Twenty years after the war there were guys who were still having part of their pay garnished every month to compensate the government for a missing Flying Fortress or Sherman.

Like I said, I don’t know if the story is true or urban legend. But it strikes me that this would be a great way to settle accounts with the excitable boys and girls who are tearing down historic statues and defacing monuments around the country: Bill them for the cost of the statues and the cost of replacing them. 

In addition to whatever criminal penalties might be involved for destroying government property, bring a civil action against the perps for the cost of the original statues (adjusted for inflation, of course), the cost of replacement statues, and for the pain and suffering inflicted on the American people by their vandalism. 

And spare no expense in making the replacement statues vandal-proof. For instance, the originals were made of bronze or brass (thus the green patina), but since vandalism is now an issue, the replacements should be made of something more robust. Solid stainless steel and titanium alloys for instance, with some cobalt mixed in. (The last is currently selling for a bargain-basement price of $33,000 a metric ton, which is about a third of what it was going for just a few years ago).

Price should be no object, except to run it up to discourage future vandalism. And to make sure the price is robust, project management could be put in the hands of the Department of Defense (which knows a thing or two about cost over-runs) instead of the Park Service.

So say a new statue of Ulysses Grant or Chris Columbus costs a couple million. The members of the mob who were directly involved with tearing down the old ones probably number no more than 100. That works out to $20,000 per vandal. Make them pay it off at a rate of $1,000 a year plus interest for 20 years, or around $100 a month. That won’t pauperize anyone, but it should sting enough to discourage most of them from seeking a career in iconoclasm.

A further question is should Confederate statues be replaced, considering that they were statues of men who committed treason.

(Treason is defined in the Constitution as “levying war against [the United States], or in adhering to their enemies, giving them aid and comfort.” That pretty much covers anyone in the Confederate army who rated a statue.)

The answer is yes, their statues should be put back up. Those statues were accepted by the winners of the Civil War as a way of letting the losers, even though they were traitors, know that they would be accepted back into the Union as U.S. citizens, instead of being permanently branded as traitorous pariahs.* Given the way they treated Black people for the next 100 years, like shit, that may seem like giving away a lot, but it was part of the price of reuniting the Union. 

Even after 150 years, toppling Confederate statues may be tearing the scabs off old wounds, and in the present climate they could fester and become infected. We should be careful about going there. 

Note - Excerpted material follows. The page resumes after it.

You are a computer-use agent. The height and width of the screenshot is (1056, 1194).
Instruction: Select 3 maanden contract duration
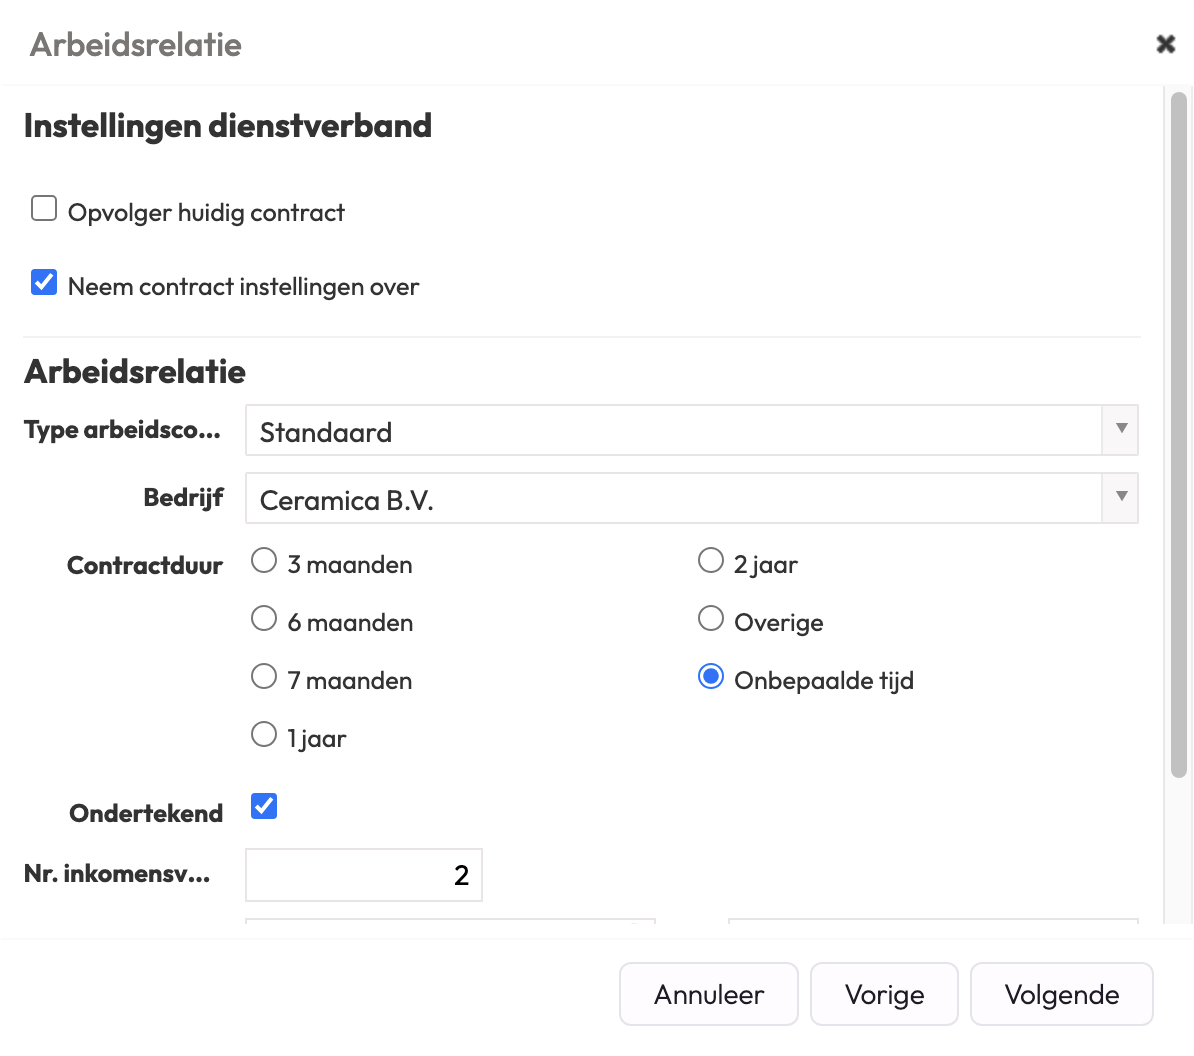(264, 561)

As for the latter-day iconoclasts, they are a bunch of grubby American Red Guards, as stupid as they are vicious. Their goal is not racial reconciliation. It’s Marxist revolution, or worse, nihilism. And in the best tradition of their Maoist role models, they see making Americans loath their history and then themselves as a pathway to this. They are not American social justice warriors, and they should be made to pay for the damage they do. 

Tthis opinion column does not necessarily reflect the views of Boulder Weekly. 

*Editor’s note: No. Most Confederate statues were erected around the turn of the 20th century and coincided with the rise of Jim Crow laws.